I was reading last night before I went off to sleep about planning, goal setting, and dreaming big. Donald Miller, author of Blue Like Jazz says you should live your life as if you were writing a movie script.  Maybe that played into it but at 4:45AM my eyes popped open and something in me said, “You’ve got a 90th birthday coming up. You’ve better start planning.” Hence, my 30 year plan.

Now I’m just starting so I don’t want to share any details just yet but I will let you know, there will be a big shebang and you are all invited. I plan to run 5 miles that day and if it’s not too hot (in mid-July. Put it on your calendar.) play a little tennis. I also want Doris to get her hair done and put on something kind of cute. (Sorry, TMI) The point of the whole thing is, I’m making some plans.
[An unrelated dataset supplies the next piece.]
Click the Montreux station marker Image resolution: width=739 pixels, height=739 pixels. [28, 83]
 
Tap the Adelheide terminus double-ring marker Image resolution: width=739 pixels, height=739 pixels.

And it will be here before I know it.
The truth is that real emotional, spiritual, and mental health involves staying in the moment, living one day at a time, and treating each day as if it were your last. But it’s not. Or at least I don’t know that it is. What I do know is that there is a lot of Kingdom work to be done. There are hurting people that I know that still need to hear that Jesus loves them. I have kids, and grand kids, and by that time, maybe great grand kids, that I have some influence over and responsibility to. “For the gifts and calling of God is irrevocable." (Romans 11:29) There just isn’t a place for me to pull down the sign, hang up my cleats and say, “I’m done.”

Now that can be a little discouraging. Don’t get me wrong, sitting on the beach in the Bahamas or lounging by the pool in Bimini sounds good to me. But is also incredibly exciting. God will not be finished with me until the very day He takes me home. He has things for me to do and the energy and resources to do them. So….
I’m making out my 30 year plan today. And if the next 30 is as adventuresome as the last, I can’t wait to see it.  “Now therefore, give me this mountain… Joshua 14:12”  (Caleb at age 85.)